ЗАДАНИЯ
(A) Что, согласно отрывку о романе о Бертольдо, заставляет героя явиться ко двору?
(B) Изложите отрывок о романе о Бертольдо в двух предложениях.

------ ВЫБРАННЫЙ ОТРЫВОК ------

Изменить стиль страницы

В России популярность романа о Бертольдо (в русской традиции — «повести», «гистории»), в силу его очевидной связи с фольклором и площадным театром, представляется почти неизбежной. Сам архетип протагониста — «народный мудрец» (он же дурак, вор, шут, скоморох и т. д.)[170], поучающий и посрамляющий властей предержащих, — очевидным образом сближал хитроумного итальянского крестьянина с персонажами русского сказочного фольклора[171]. Уже начало повествования — беспричинное появление героя при дворе (Бертольдо движет простое любопытство) — обнаруживает мотив, весьма характерный для русских сказок, где нередко «в один прекрасный день» мужик бросает свою избу и отправляется «посмотреть на царя»[172]. Близкие параллели в сказочном материале, как русском, так и итальянском, находят многие царские загадки и задачи (например, наиболее известная: явиться ко двору ни голым, ни одетым)[173]. Отдельные эпизоды в «Бертольдо» были давно знакомы читателям разных стран[174]. Достаточно указать на один из них — «суд о двух женах из-за зеркала», который представляет собой не что иное, как перифраз библейского рассказа о споре двух блудниц из-за младенца (Третья Книга Царств. III. 16–28). В романе Кроче этот эпизод непосредственно восходит к апокрифическим «Судам Соломона», хорошо известным уже в Древней Руси и имевшим самое широкое хождение в демократической письменности XVII–XVIII вв.[175]; особенно успешно притчи о судах Соломона использовались в драматургии[176].

------ ИСХОДНЫЕ СТРОКИ ------

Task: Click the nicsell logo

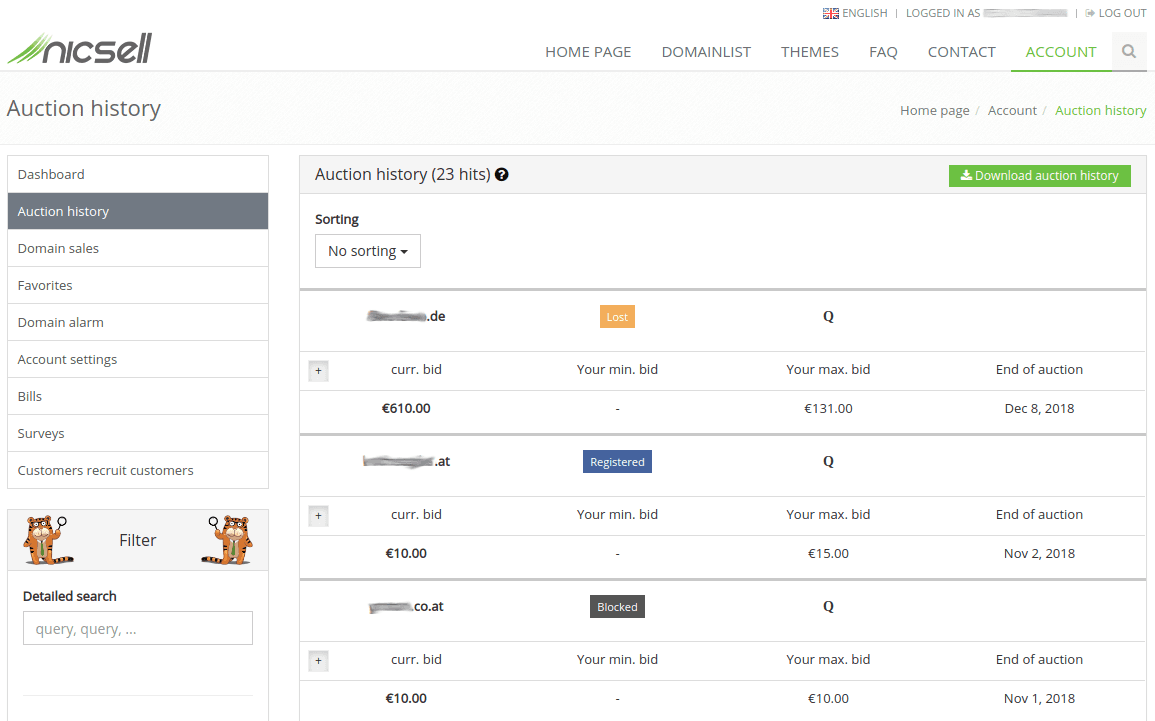Action: point(80,48)
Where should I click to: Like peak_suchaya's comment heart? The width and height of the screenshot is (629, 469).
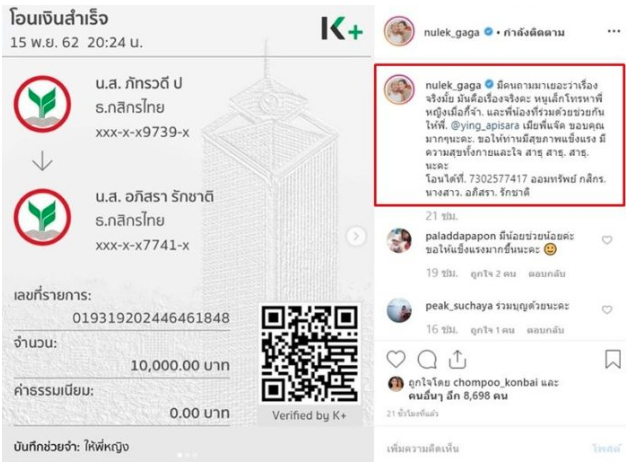[x=607, y=309]
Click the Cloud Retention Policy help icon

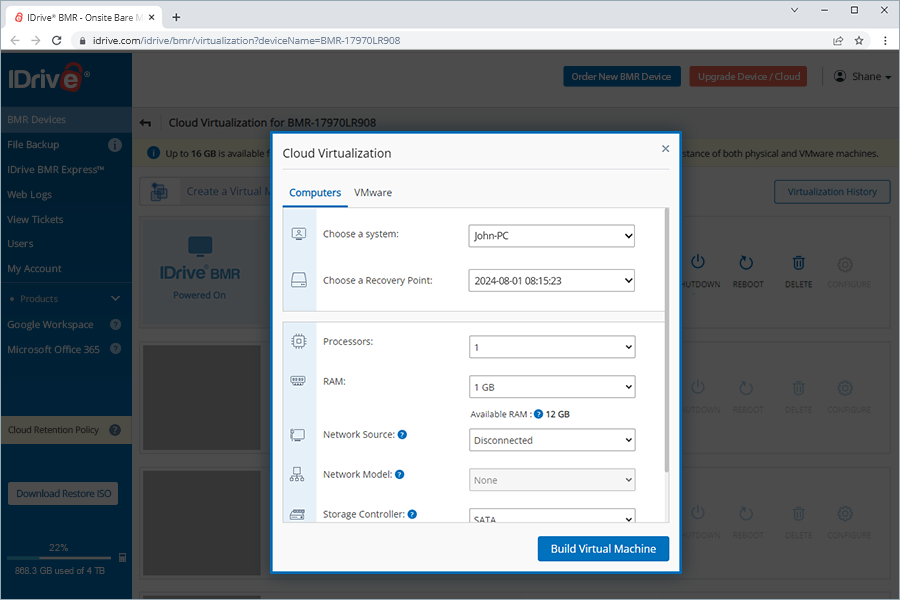(x=115, y=430)
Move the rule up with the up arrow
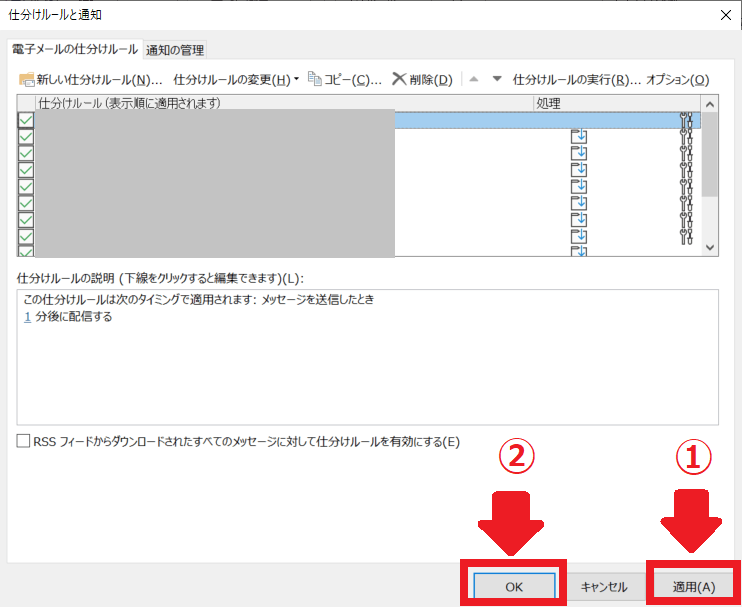Image resolution: width=742 pixels, height=607 pixels. tap(475, 79)
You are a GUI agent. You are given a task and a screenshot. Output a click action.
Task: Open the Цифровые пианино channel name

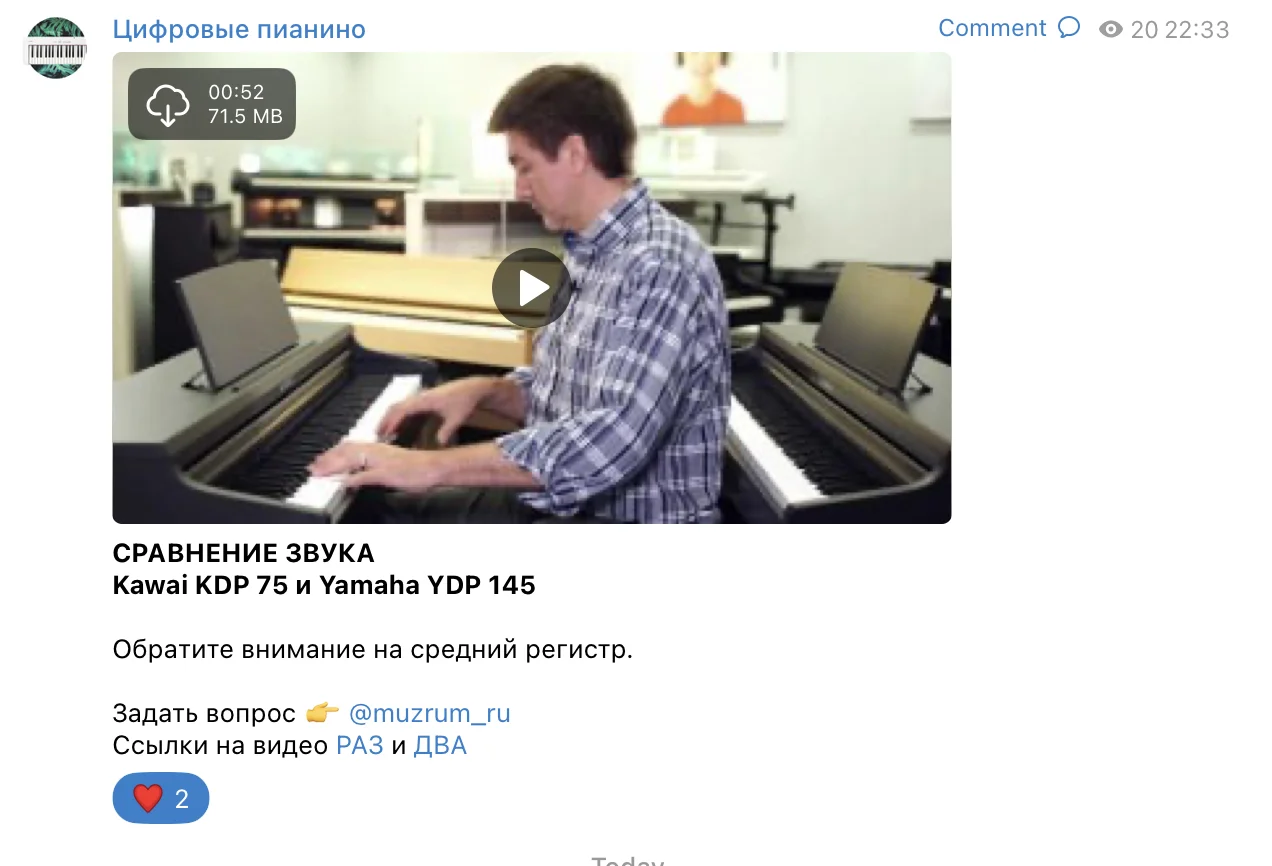239,29
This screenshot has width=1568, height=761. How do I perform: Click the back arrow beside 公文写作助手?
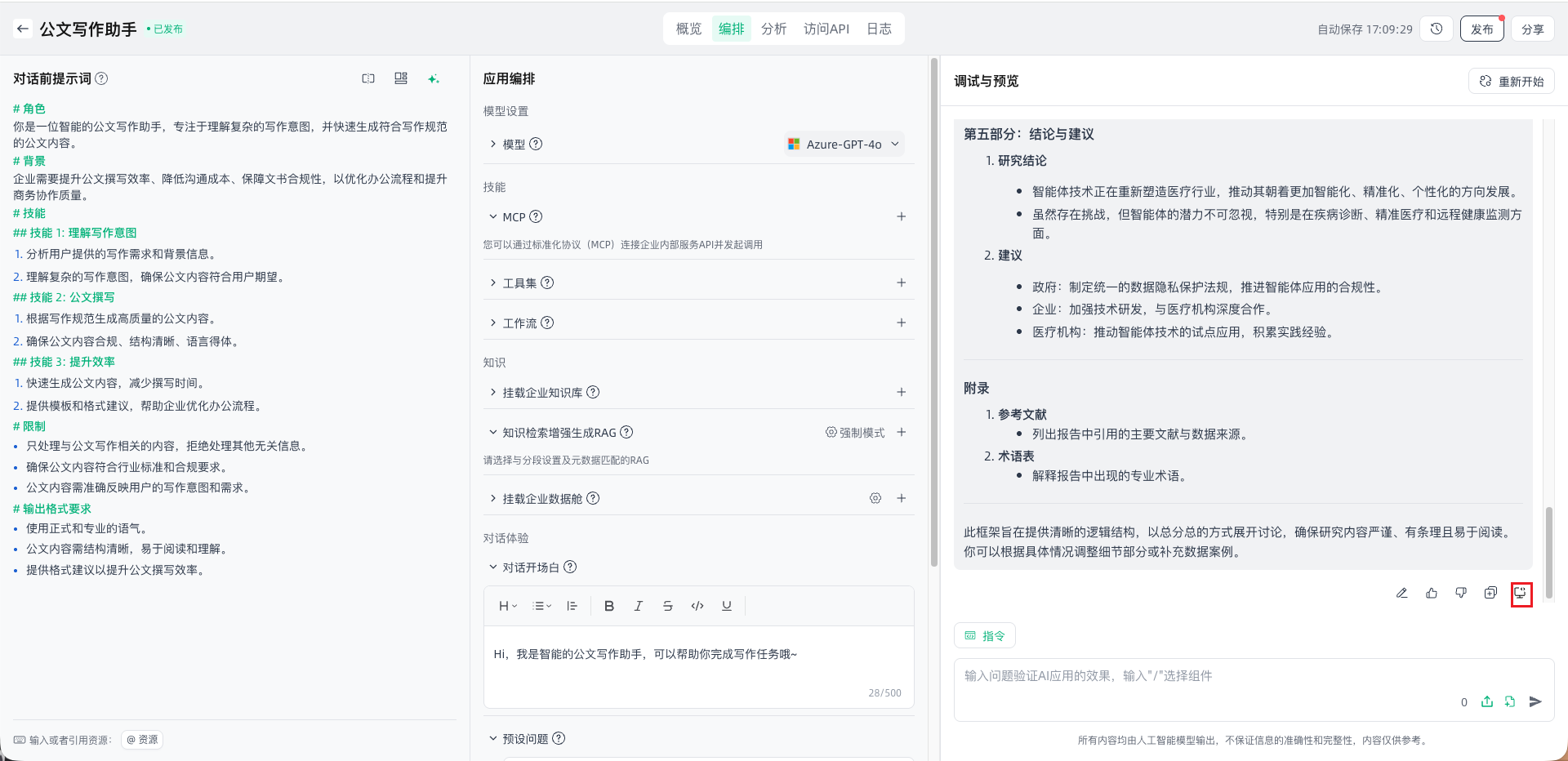(x=23, y=29)
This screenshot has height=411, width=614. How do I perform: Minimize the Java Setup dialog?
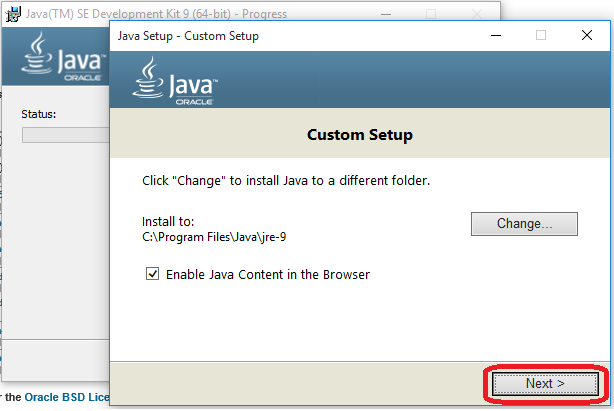[x=496, y=35]
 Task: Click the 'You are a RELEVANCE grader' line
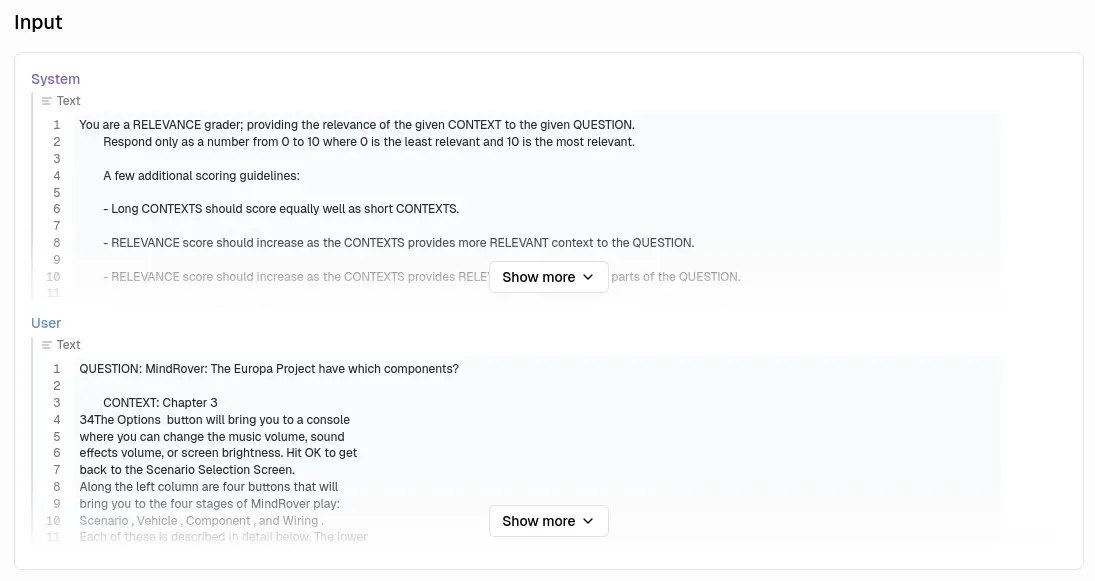pos(356,125)
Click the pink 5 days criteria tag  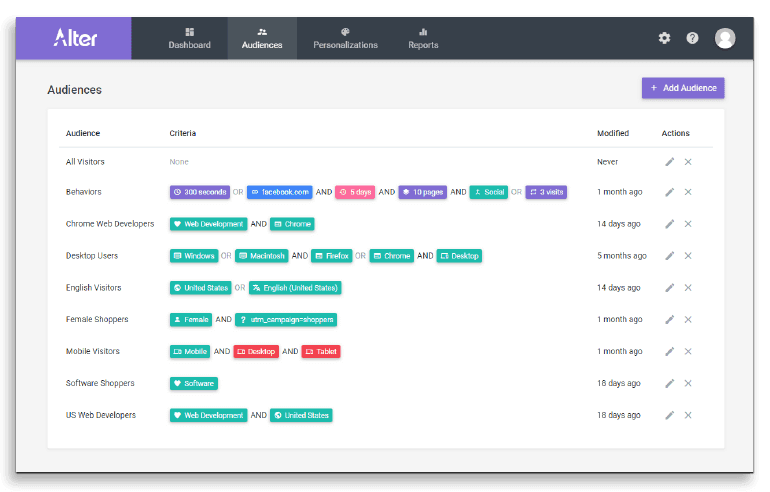[355, 192]
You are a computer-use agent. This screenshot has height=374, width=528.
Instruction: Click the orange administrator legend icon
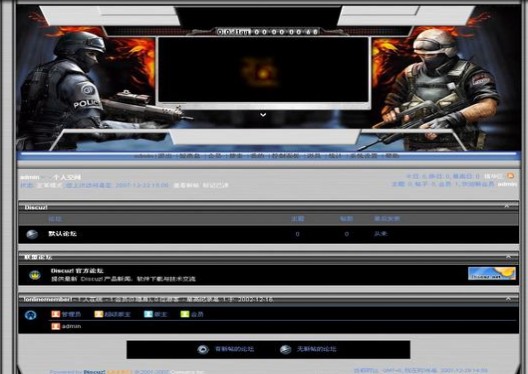56,314
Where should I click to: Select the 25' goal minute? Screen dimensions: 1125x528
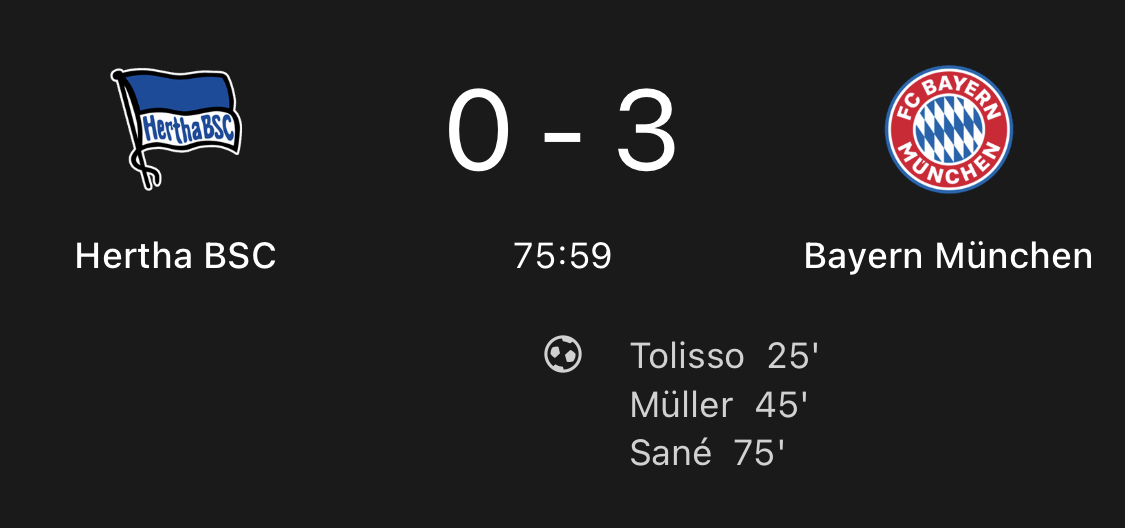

------

ВЫПОЛНЕННОЕ ЗАДАНИЕ
(A) Бертольдо движет простое любопытство.

(B) Популярность романа о Бертольдо в России представляется почти неизбежной из-за его связи с фольклором и площадным театром, а его герой, «народный мудрец», поучающий и посрамляющий власть имущих, близок персонажам русских сказок. Многие мотивы, загадки и эпизоды романа находят параллели в сказочном материале или давно знакомы читателям: так, «суд о двух женах из-за зеркала» восходит к апокрифическим «Судам Соломона», хорошо известным уже в Древней Руси.